DIRECTIONS: Hand back every line from the beginning of the data below through the line containing "936x530 pixels.", word for word and free of pictures.

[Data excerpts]
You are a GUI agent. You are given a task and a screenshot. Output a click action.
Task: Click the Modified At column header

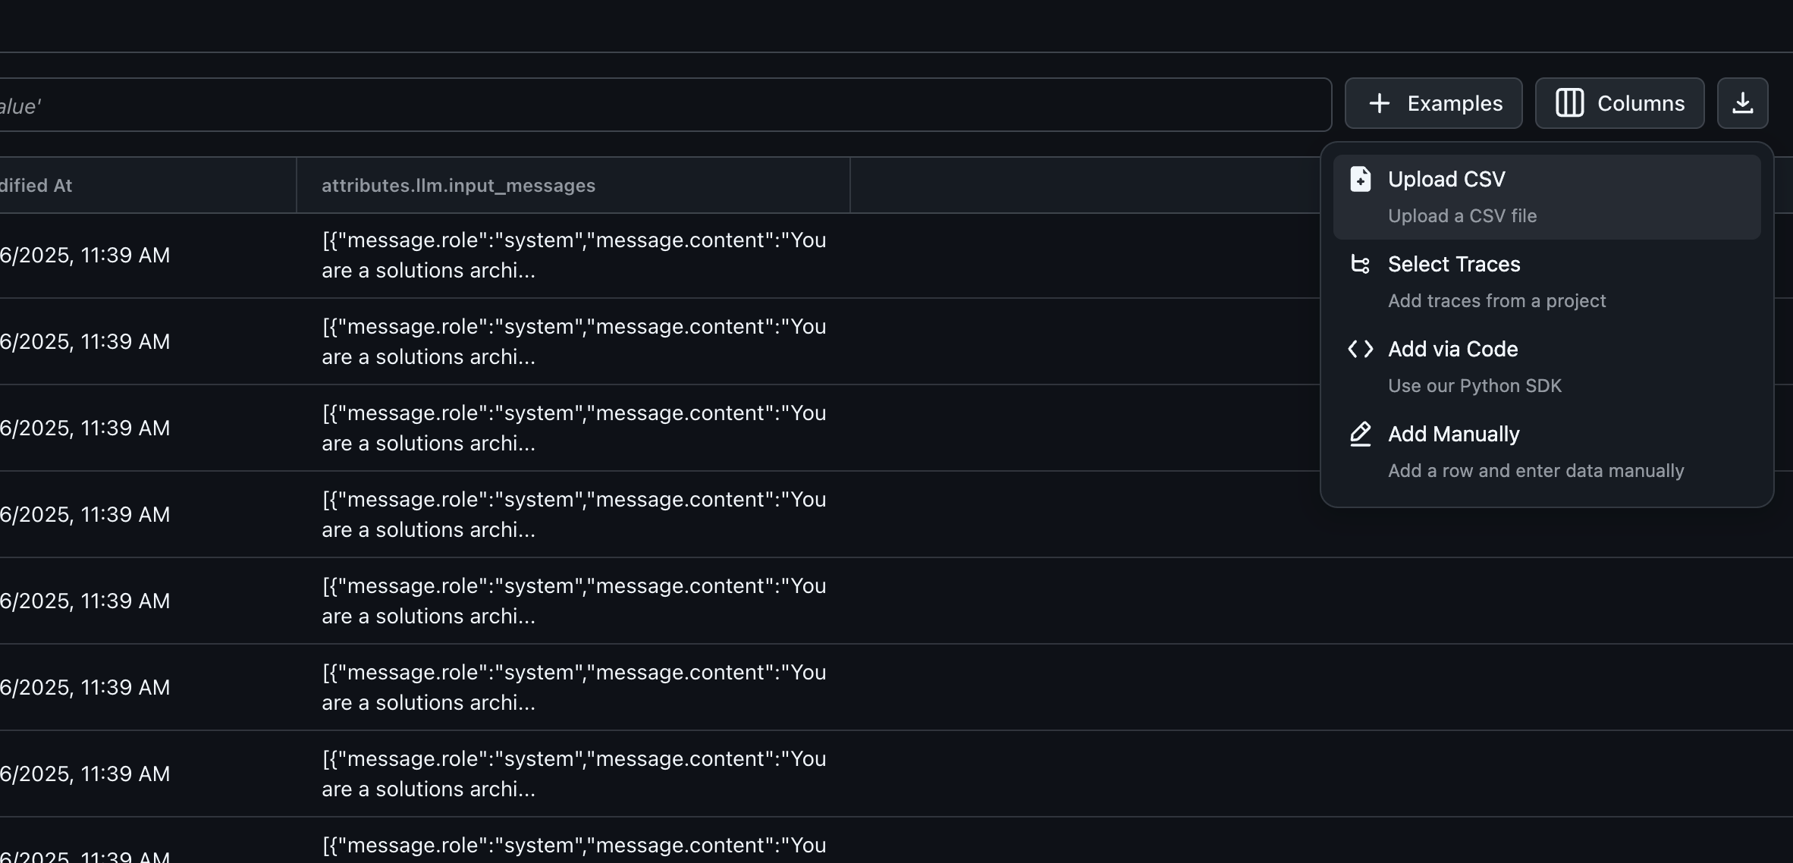pos(36,186)
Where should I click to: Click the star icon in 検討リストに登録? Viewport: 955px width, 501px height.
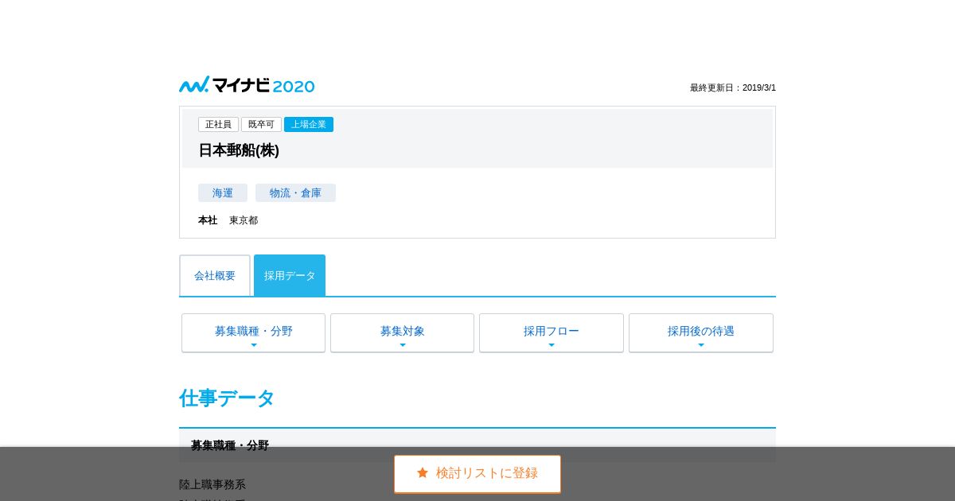(423, 473)
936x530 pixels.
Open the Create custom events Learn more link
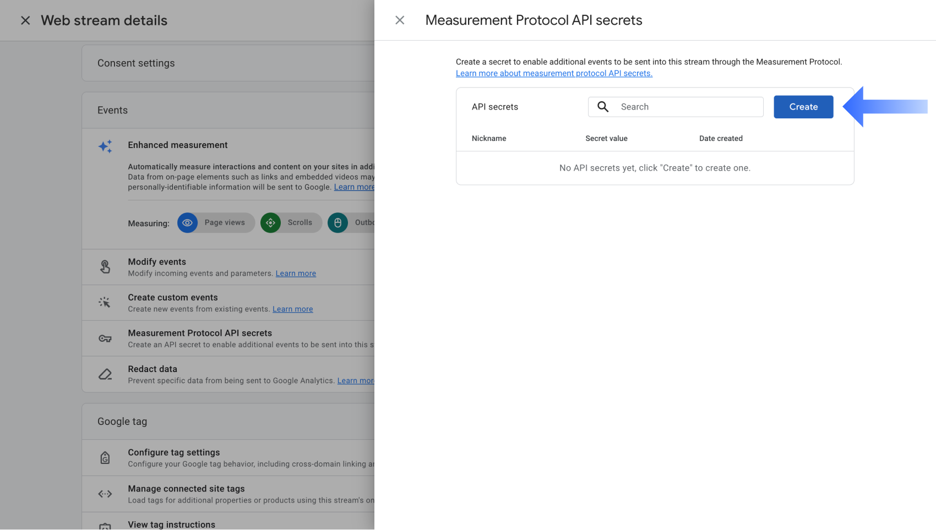292,309
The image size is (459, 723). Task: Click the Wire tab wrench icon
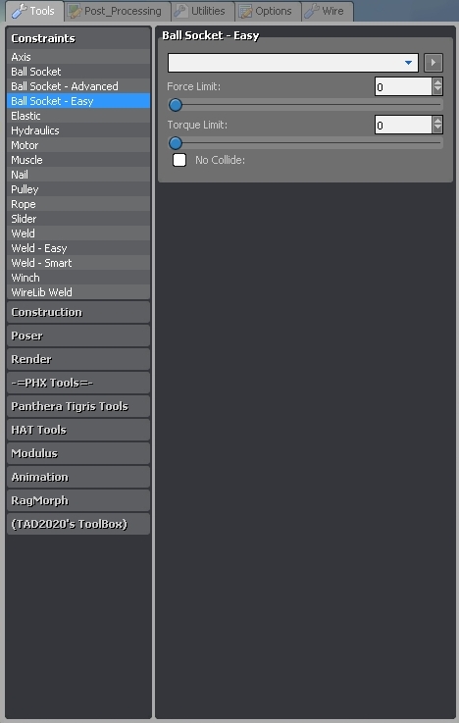tap(312, 11)
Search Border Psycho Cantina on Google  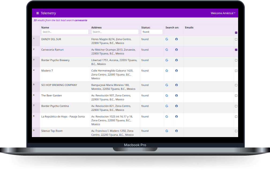pyautogui.click(x=167, y=106)
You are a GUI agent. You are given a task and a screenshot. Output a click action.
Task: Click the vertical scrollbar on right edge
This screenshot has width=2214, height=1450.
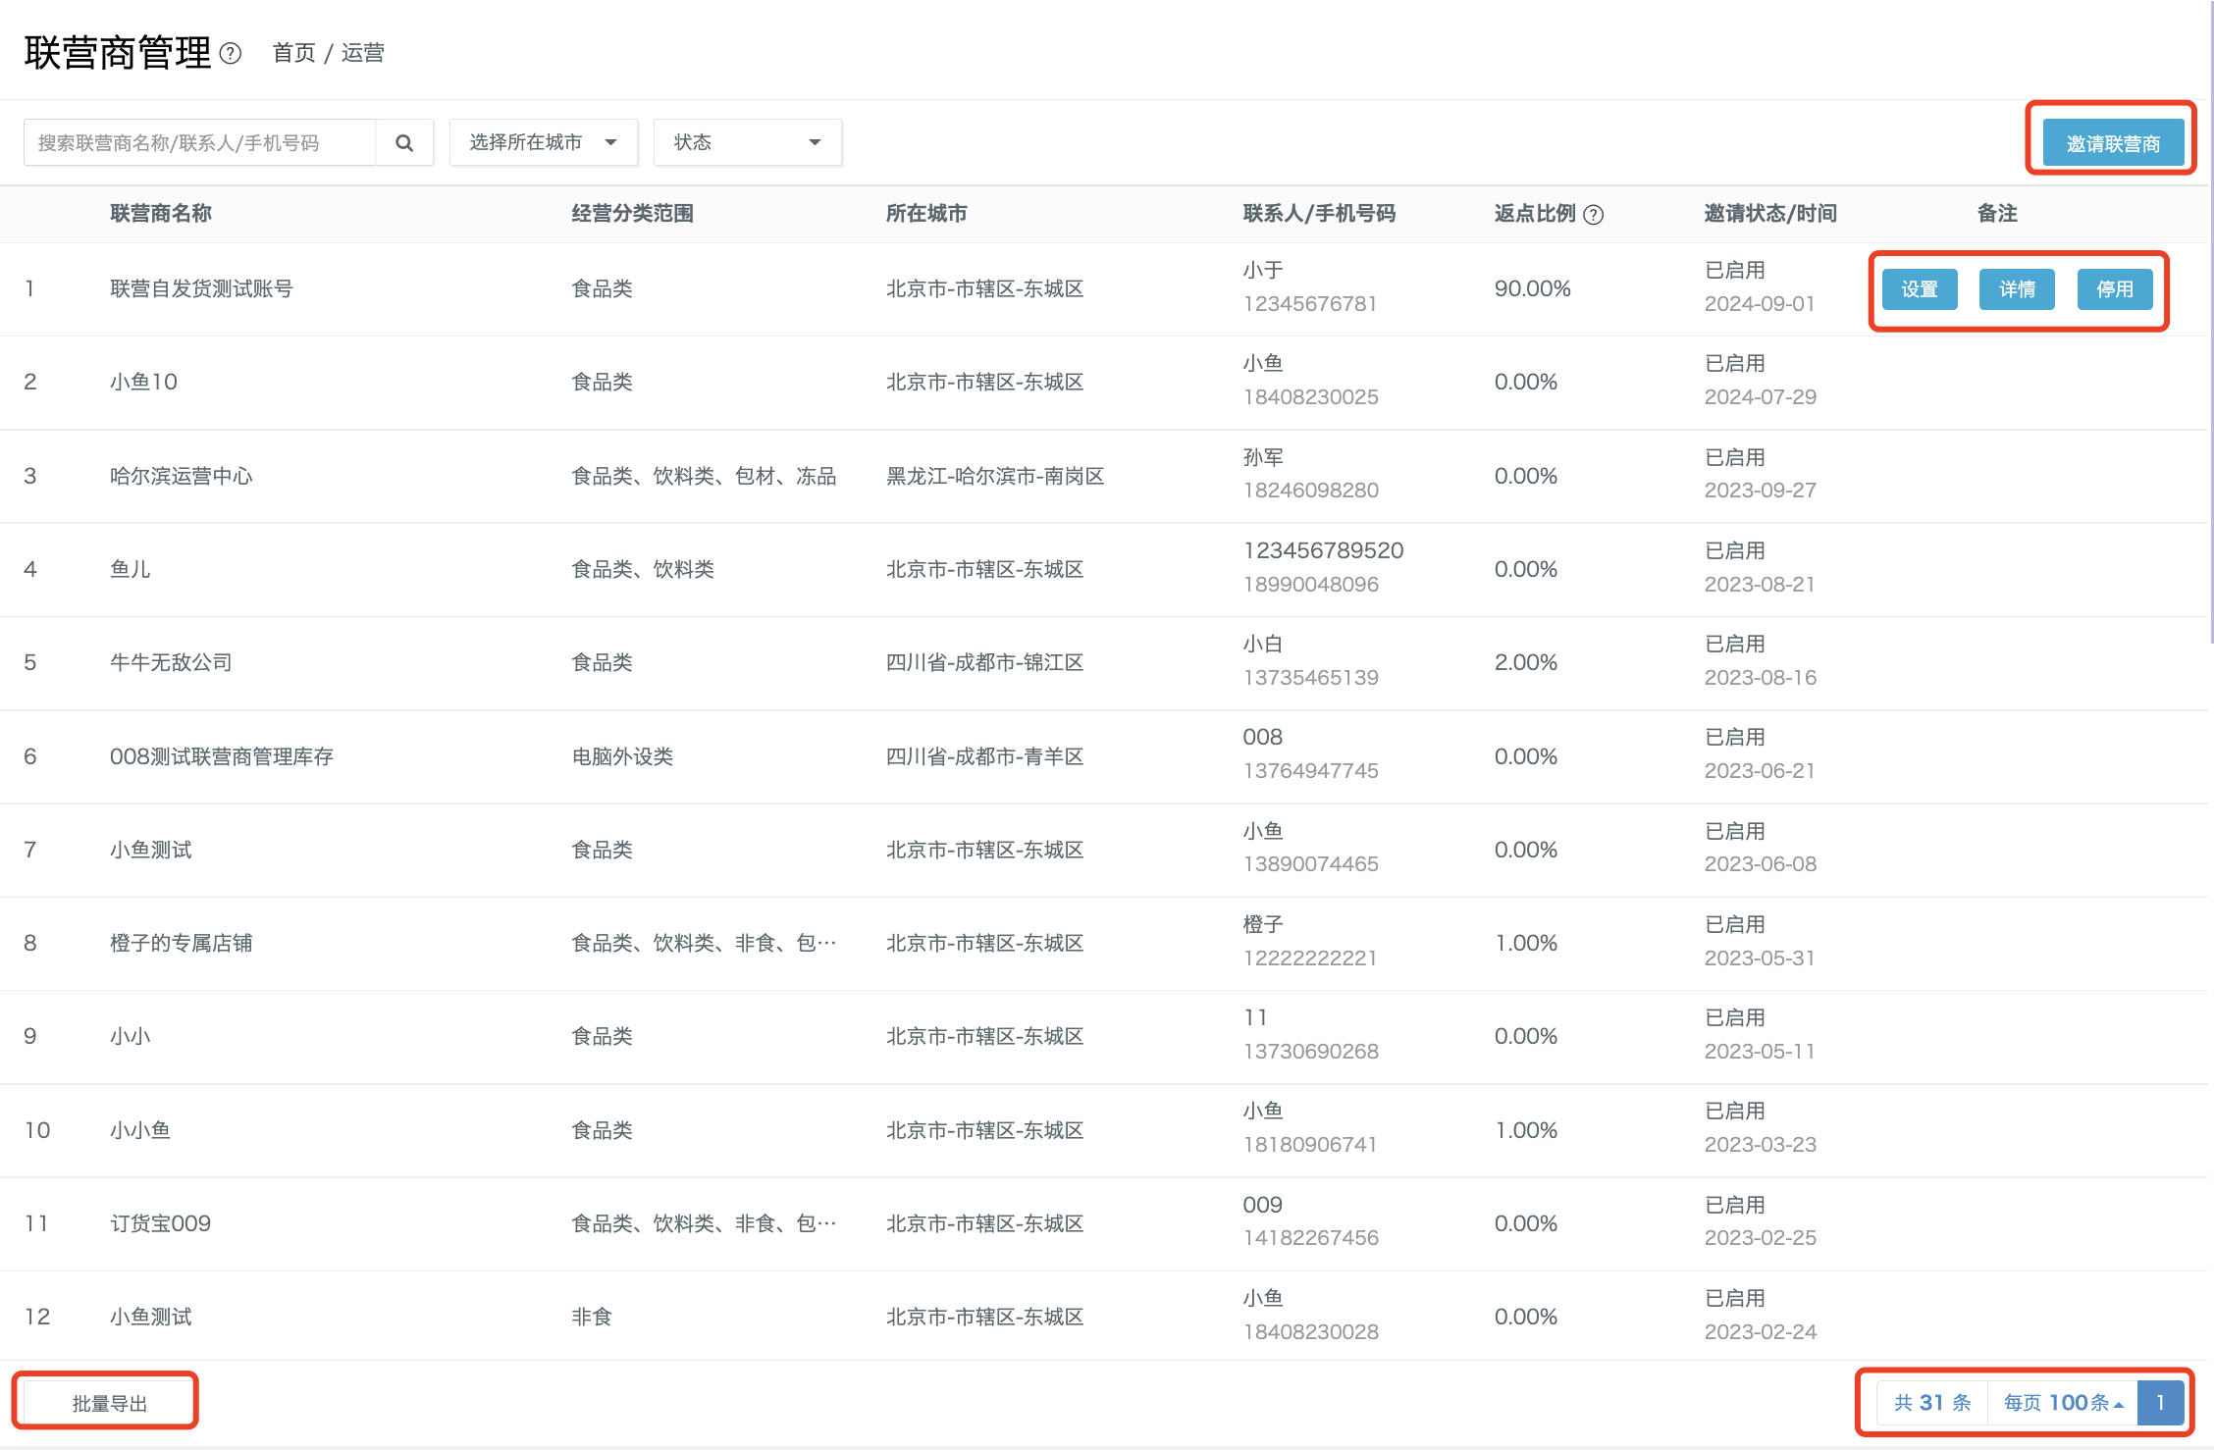tap(2211, 322)
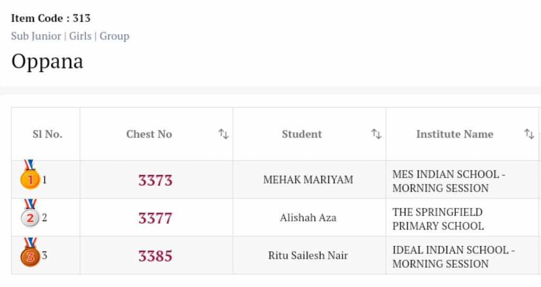Click the Oppana event heading

47,62
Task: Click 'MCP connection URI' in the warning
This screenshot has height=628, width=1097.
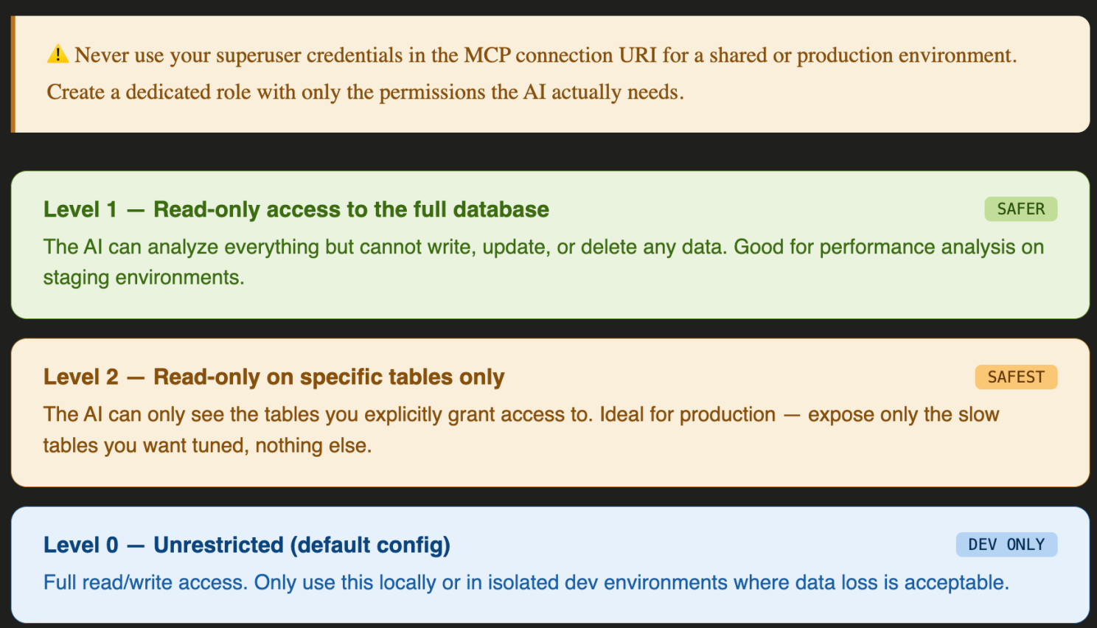Action: coord(560,55)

EXERCISE OUTPUT:
You are a GUI agent. You are given a task and a screenshot. Output a click action.
Task: Click the Modified At column header

pos(36,186)
Where should I click to: Click the star icon in 検討リストに登録? Viewport: 955px width, 501px height.
(423, 473)
936x530 pixels.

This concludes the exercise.